The third expansion stage is intended to make it easier for teams to operate several products. To achieve this, manual interventions in the system must be reduced. For this purpose, model deployment now takes place automatically. Each trained model is compared with the model currently in production, the so-called champion model. If a newly trained model is better than the champion model, the new model automatically becomes the new champion model and is made available. It is important to further expand the automated tests. Tests for fairness, such as evaluating model performance for specific user groups, should also be carried out. This can prevent models from coming into production that beat the previous champion model overall but have a negative impact on customer groups that need special consideration. In view of the European Act on AI, such tests could become mandatory. 

In addition, the expansion of monitoring is crucial. The performance of a model should be monitored at all times. For this purpose, all predictions are recorded together with the input data. The quality of the predictions can then be determined by comparing them with the actual values. The effort required to obtain the actual values depends strongly on the use case. Predictions of time series are made automatically, whereas the classification of images requires manual work. Depending on the number of predictions, the actual values can only be determined for a sample. This makes it possible to monitor the performance of the model over time. In addition, it is advisable to perform simple plausibility checks. If a probability is predicted, it must lie between 0 and 1. In case of anomalies, an alert is played to notify developers. The better the tests and alerts, the faster developers can correct errors. 

The modular principle as Best Practice

Focus:

• Easier reusability 
• Greater automation 
• More tests 

The last expansion stage further strengthens the automation and reusability of the platform. Packages are used for the pipelines instead of templates. Each step is represented by a package that can be installed via pip, for example. This makes it easy to carry out updates and keep pipelines up to date over a long period of time. A feature store can also help to further increase reusability. In this way, features for model training are shared across teams. 

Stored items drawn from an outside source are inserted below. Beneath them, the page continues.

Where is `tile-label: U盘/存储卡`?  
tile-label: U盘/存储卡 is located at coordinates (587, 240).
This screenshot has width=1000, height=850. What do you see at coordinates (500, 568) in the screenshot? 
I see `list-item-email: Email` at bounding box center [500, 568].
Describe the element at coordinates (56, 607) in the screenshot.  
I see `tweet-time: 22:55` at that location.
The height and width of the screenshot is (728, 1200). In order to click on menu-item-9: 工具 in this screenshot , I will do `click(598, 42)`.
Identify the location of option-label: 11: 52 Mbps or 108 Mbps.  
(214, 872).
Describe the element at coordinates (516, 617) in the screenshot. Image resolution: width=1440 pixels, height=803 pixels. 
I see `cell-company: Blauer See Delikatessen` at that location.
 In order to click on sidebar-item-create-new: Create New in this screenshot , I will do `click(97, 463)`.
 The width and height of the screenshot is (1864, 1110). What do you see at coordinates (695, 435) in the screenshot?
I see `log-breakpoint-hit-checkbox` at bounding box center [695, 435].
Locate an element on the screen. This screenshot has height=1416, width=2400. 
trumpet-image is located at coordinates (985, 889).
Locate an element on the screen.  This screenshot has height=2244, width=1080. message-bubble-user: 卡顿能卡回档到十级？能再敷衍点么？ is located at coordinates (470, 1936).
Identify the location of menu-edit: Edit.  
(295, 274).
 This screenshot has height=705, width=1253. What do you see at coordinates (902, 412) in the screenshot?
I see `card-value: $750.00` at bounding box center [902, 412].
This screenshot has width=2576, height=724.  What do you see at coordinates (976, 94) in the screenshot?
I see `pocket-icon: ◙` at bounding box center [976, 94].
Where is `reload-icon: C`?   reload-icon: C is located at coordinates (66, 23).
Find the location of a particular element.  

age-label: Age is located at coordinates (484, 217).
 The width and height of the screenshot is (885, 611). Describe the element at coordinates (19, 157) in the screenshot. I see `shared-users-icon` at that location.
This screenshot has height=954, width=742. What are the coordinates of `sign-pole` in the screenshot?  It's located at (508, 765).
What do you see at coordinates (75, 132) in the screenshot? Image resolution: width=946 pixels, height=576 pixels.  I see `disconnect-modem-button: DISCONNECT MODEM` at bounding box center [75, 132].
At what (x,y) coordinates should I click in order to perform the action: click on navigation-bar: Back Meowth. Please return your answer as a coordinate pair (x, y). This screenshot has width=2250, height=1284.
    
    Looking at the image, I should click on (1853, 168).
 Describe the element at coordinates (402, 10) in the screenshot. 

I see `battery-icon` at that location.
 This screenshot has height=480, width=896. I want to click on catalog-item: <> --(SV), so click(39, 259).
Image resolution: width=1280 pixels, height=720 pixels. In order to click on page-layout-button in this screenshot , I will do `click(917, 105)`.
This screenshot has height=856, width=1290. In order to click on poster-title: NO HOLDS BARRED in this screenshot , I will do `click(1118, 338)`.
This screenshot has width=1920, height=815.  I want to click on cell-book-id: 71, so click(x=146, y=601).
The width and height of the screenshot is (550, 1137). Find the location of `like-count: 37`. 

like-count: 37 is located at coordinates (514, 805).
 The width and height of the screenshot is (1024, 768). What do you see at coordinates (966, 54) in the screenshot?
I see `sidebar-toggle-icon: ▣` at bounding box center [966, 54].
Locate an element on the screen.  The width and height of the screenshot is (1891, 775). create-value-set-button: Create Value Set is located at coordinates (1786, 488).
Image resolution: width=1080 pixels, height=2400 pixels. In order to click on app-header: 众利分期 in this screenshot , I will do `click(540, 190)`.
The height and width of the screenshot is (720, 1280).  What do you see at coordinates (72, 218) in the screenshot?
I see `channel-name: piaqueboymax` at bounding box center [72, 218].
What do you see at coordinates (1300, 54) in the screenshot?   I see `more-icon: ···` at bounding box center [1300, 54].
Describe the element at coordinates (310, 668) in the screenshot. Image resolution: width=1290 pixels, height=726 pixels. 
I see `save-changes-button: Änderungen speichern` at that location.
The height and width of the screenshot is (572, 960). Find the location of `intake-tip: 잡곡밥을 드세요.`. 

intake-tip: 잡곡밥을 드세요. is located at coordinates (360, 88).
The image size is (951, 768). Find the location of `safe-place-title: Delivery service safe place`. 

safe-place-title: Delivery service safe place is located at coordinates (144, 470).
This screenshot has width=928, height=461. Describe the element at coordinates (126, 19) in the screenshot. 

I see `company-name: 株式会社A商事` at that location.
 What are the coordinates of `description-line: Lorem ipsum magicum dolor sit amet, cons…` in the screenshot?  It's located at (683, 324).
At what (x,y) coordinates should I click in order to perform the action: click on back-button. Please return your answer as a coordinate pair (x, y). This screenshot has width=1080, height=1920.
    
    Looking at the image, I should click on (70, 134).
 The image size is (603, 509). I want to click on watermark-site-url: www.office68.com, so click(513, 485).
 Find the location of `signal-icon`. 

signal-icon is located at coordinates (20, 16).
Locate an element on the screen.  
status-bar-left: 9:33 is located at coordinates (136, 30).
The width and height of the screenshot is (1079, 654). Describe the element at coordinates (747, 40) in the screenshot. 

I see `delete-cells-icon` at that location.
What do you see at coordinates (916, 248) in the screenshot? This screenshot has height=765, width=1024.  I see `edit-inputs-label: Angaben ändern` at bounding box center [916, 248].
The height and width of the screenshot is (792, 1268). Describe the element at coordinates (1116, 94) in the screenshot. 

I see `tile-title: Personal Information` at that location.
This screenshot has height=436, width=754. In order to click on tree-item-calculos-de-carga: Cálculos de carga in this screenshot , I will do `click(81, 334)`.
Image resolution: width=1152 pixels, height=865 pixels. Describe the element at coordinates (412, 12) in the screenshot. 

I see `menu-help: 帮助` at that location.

In addition to further tests for the control of the model in production, the handling of alerts is more automated. Instead of manually triggering a new model training after an alert, the training is now started automatically.  

Conclusion 

For the success of ML products, it is crucial to think about operationalisation from the beginning. This process model is intended to provide an easy entry point to an advanced ML infrastructure. In view of the upcoming European Act on AI, such an infrastructure is necessary. Only with it can automated checks and tests be carried out, as is likely to be the case for high-risk systems.² will be mandatory. Without these capabilities to monitor models and control their results, the use of machine learning will no longer be permitted in critical areas. 

If you also want to make your machine learning use cases fit for regulatory requirements or you want to bring your use cases into production faster, we will be happy to support you. We conduct target-performance analyses with you, develop a plan based on your needs to close possible gaps and support you during implementation and maintenance.

¹ The auditing of models offers an organisation the possibility to systematically check the models used for risks. The CRISP-DM framework is suitable as a guide. Legal and ethical risks in particular should be carefully examined.
² The European Act on AI divides AI use cases into four risk levels: unacceptable risk, high risk, limited risk and minimal risk. High-risk systems are subject to strict specifications before they can be brought to market. The fully automated checking of credit applications, among other things, falls under high risk.